Virtual reality (VR) is an emerging technology that enables new applications but also introduces privacy risks. In this paper, we focus on Oculus VR (OVR), the leading platform in the VR space and we provide the first comprehensive analysis of personal data exposed by OVR apps and the platform itself, from a combined networking and privacy policy perspective. We experimented with the Quest 2 headset and tested the most popular VR apps available on the official Oculus and the SideQuest app stores. We developed OVRseen, a methodology and system for collecting, analyzing, and comparing network traffic and privacy policies on OVR. On the networking side, we captured and decrypted network traffic of VR apps, which was previously not possible on OVR, and we extracted data flows, defined as <app, data type, destination>. Compared to the mobile and other app ecosystems, we found OVR to be more centralized and driven by tracking and analytics, rather than by third-party advertising. We show that the data types exposed by VR apps include personally identifiable information (PII), device information that can be used for fingerprinting, and VR-specific data types. By comparing the data flows found in the network traffic with statements made in the apps' privacy policies, we found that approximately 70% of OVR data flows were not properly disclosed. Furthermore, we extracted additional context from the privacy policies, and we observed that 69% of the data flows were used for purposes unrelated to the core functionality of apps.

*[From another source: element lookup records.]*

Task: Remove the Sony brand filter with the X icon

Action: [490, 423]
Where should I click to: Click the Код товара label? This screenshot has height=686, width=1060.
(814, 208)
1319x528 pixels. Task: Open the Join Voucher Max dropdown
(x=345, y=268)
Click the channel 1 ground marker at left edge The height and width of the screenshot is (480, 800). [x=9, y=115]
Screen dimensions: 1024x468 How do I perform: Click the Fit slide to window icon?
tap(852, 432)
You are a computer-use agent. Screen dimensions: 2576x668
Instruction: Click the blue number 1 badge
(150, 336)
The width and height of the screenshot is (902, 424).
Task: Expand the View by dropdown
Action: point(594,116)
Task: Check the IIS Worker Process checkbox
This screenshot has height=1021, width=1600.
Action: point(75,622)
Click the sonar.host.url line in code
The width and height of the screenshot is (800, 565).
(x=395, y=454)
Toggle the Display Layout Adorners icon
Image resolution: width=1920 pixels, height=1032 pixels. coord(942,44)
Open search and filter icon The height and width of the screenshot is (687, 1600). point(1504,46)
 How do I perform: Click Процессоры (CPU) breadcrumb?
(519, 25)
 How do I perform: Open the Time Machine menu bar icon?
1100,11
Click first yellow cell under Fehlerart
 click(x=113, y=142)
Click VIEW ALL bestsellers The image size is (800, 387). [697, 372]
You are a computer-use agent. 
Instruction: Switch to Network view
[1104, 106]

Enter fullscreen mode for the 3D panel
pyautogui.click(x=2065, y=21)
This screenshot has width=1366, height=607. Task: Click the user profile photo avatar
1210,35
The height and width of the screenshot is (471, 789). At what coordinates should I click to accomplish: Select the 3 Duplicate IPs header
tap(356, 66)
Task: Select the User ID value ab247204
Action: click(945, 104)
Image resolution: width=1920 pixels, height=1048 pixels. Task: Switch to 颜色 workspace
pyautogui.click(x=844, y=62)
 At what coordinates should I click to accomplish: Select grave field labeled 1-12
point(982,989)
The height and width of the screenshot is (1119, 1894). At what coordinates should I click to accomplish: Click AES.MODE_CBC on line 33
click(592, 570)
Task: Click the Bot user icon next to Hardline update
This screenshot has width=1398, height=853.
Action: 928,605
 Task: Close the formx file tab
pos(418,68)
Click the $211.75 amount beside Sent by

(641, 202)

翻译：虚拟现实( VR) 是允许新应用的新兴技术, 但也引入了隐私风险。 在本文中, 我们侧重于 VR 空间的主要平台 Oculus VR (OVR), 我们从网络和隐私政策的角度, 首次全面分析VVR 应用程序和平台本身暴露的个人数据。 我们实验了 Quest 2 headet 并测试了官方 Oculus 和 SideQuest 应用程序中最受欢迎的 VR 应用程序。 我们开发了 OVR Seeen, 这是收集、分析、比较OVR 网络流量和隐私政策的一种方法和系统。 在网络方面, 我们捕获和解密了VR 应用程序的网络流量, 而以前在OVR 应用程序和平台本身的网络流量是不可能的。 与移动和其他应用程序生态系统相比, 我们发现 OVR 更加集中和驱动, 而不是通过第三方的广告。 我们显示 VR 应用程序所披露的数据类型类型和网络流中的数据类型类型包括了我们所使用的70种数据流( PII ) 。